The mechanisms by which mutations in the familial intrahepatic cholestasis-1 gene cause Byler's disease (progressive familial intrahepatic cholestasis type 1) are unknown. Interactions among the apical sodium-dependent bile acid transporter, the farnesoid X receptor (FXR), and familial intrahepatic cholestasis-1 were studied in the ileum of children with progressive familial intrahepatic cholestasis type 1 and in Caco-2 cells. Increased ileal apical sodium-dependent bile acid transporter messenger RNA (mRNA) expression was detected in 3 patients with progressive familial intrahepatic cholestasis type 1. Paradoxically, ileal lipid-binding protein mRNA expression was repressed, suggesting a central defect in bile acid response. Ileal FXR and short heterodimer partner mRNA levels were reduced in the same 3 patients. In Caco-2 cells, antisense-mediated knock-down of endogenous familial intrahepatic cholestasis-1 led to up-regulation of apical sodium-dependent bile acid transporter and down-regulation of FXR, ileal lipid-binding protein, and short heterodimer partner mRNA. In familial intrahepatic cholestasis-1-negative Caco-2 cells, the activity of the human apical sodium-dependent bile acid transporter promoter was enhanced, whereas the human FXR and bile salt excretory pump promoters' activities were reduced.
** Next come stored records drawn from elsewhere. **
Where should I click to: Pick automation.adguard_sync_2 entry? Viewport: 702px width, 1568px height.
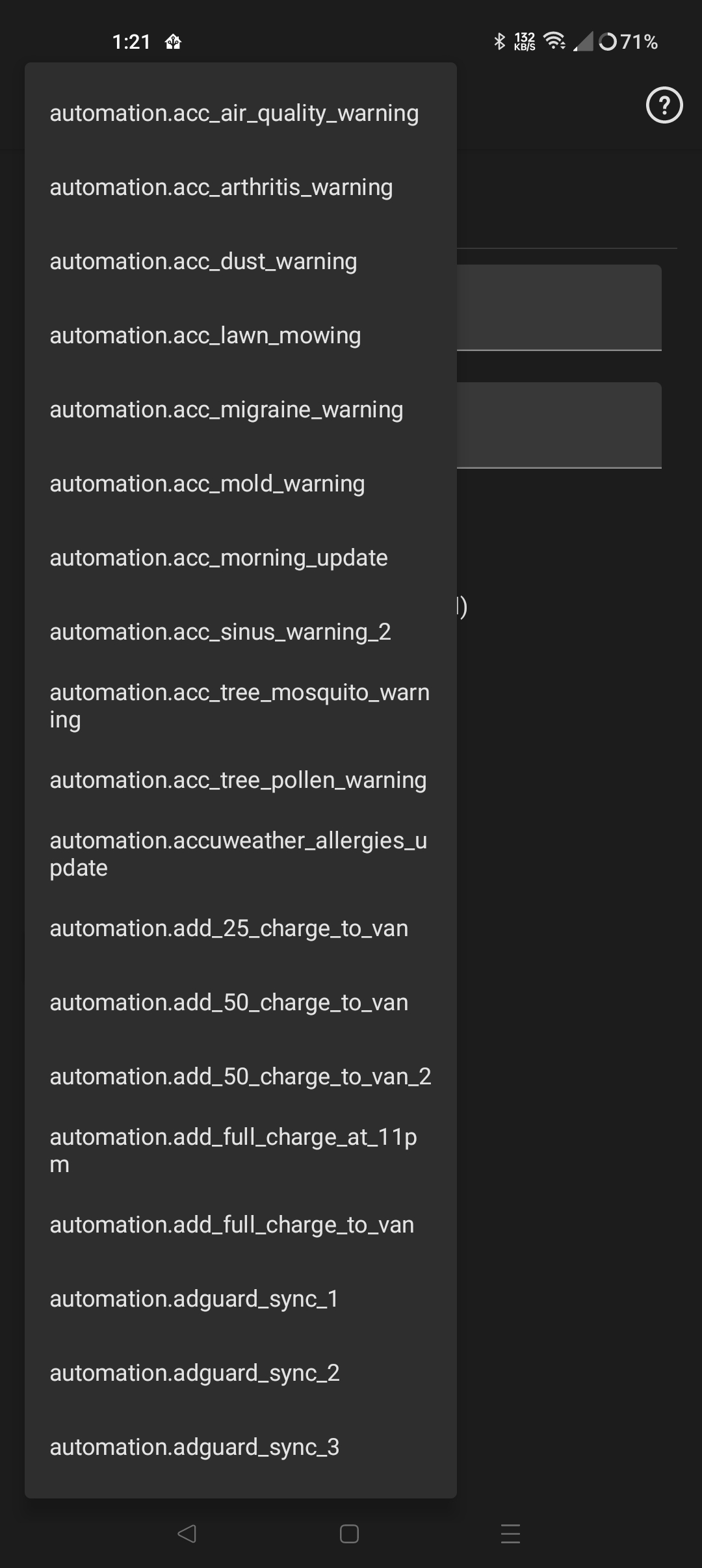pos(240,1373)
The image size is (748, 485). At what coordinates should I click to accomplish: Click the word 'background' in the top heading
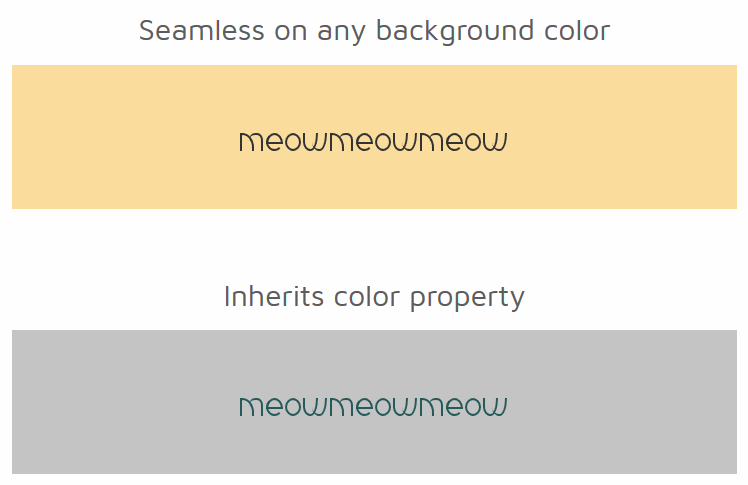pos(455,31)

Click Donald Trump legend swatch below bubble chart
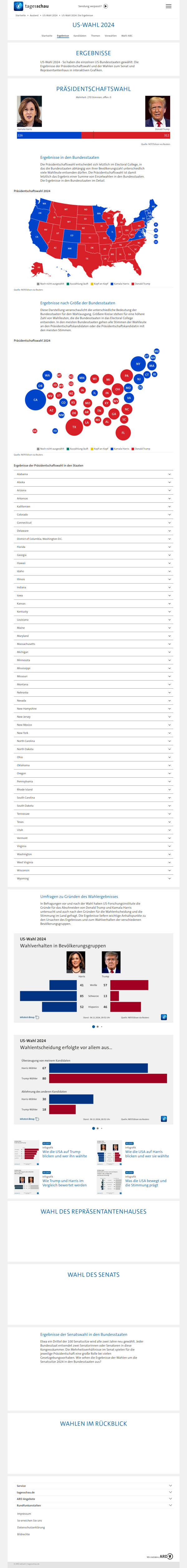(133, 449)
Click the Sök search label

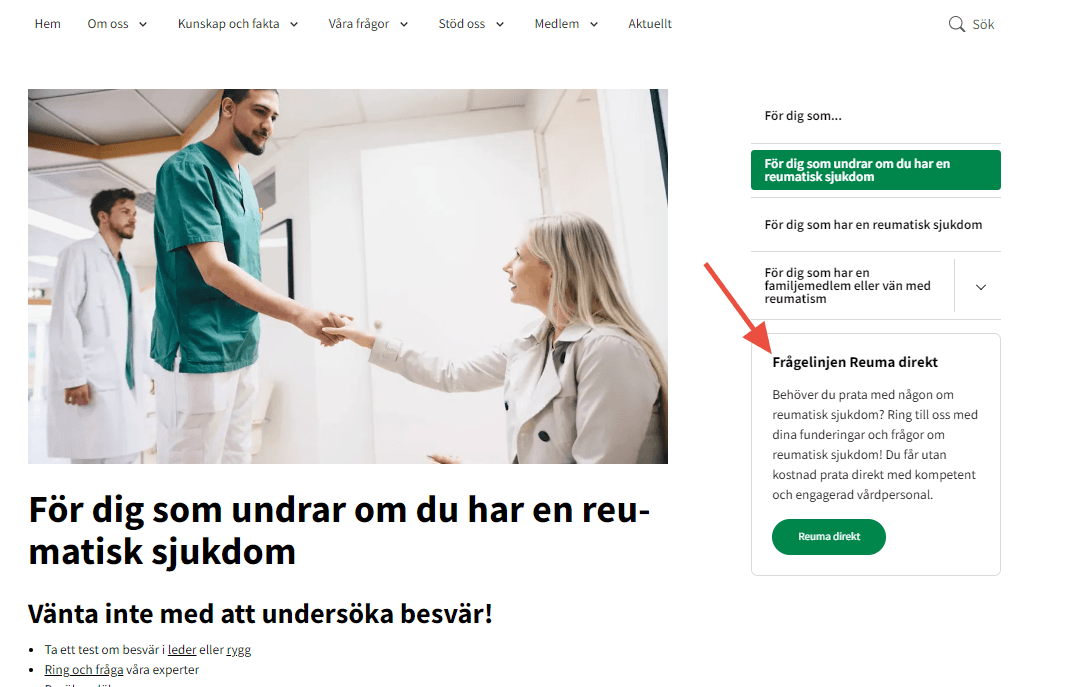(983, 24)
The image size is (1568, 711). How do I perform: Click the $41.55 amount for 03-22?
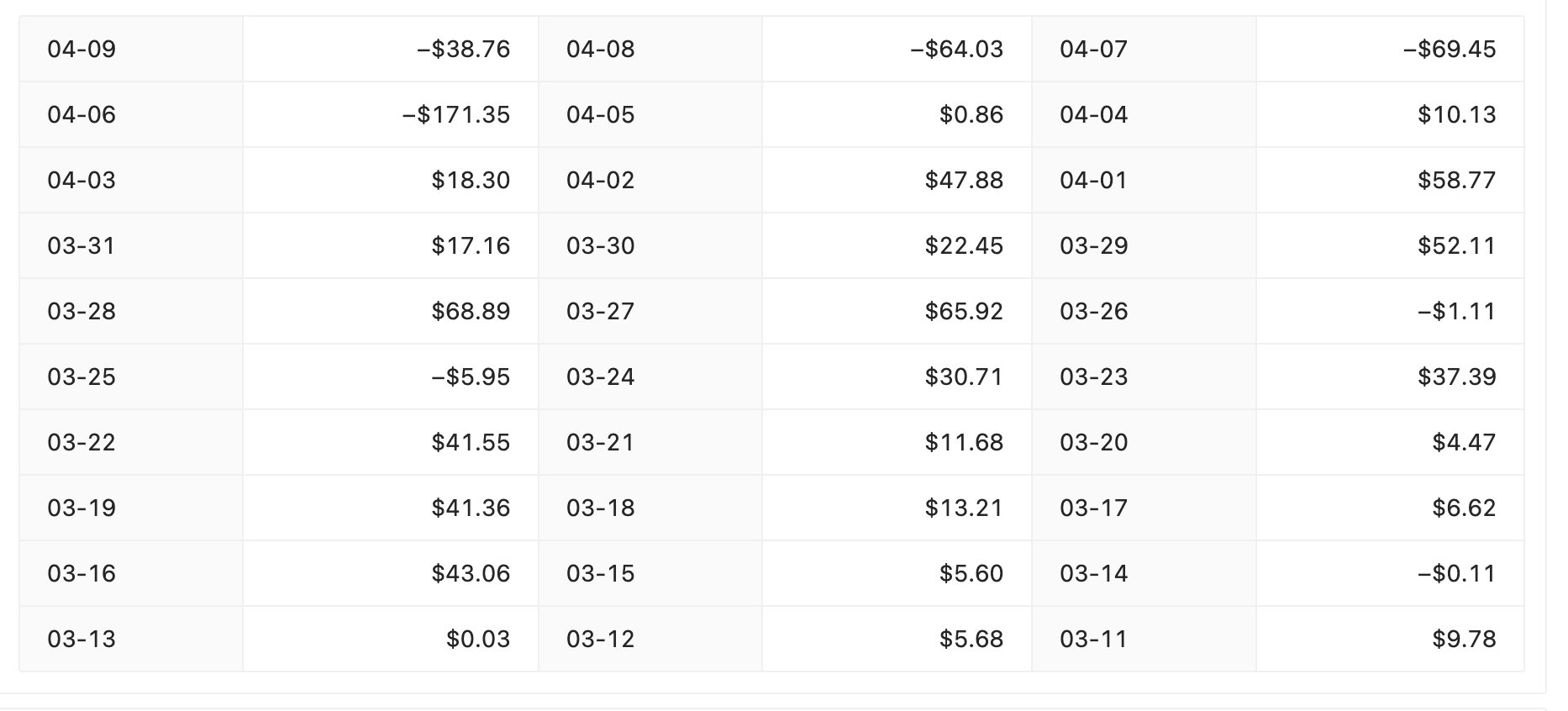pos(471,442)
Overexpression of short heterodimer partner but not of the FXR abrogated the effect of familial intrahepatic cholestasis-1 antisense oligonucleotides. FXR cis-element binding and FXR protein were reduced primarily in nuclear but not cytoplasmic extracts from familial intrahepatic cholestasis-1-negative Caco-2 cells. Loss of familial intrahepatic cholestasis-1 leads to diminished nuclear translocation of the FXR, with the subsequent potential for pathologic alterations in intestinal and hepatic bile acid transporter expression. Marked hypercholanemia and cholestasis are predicted to develop, presumably because of both enhanced ileal uptake of bile salts via up-regulation of the apical sodium-dependent bile acid transporter and diminished canalicular secretion of bile salts secondary to down-regulation of the bile salt excretory pump.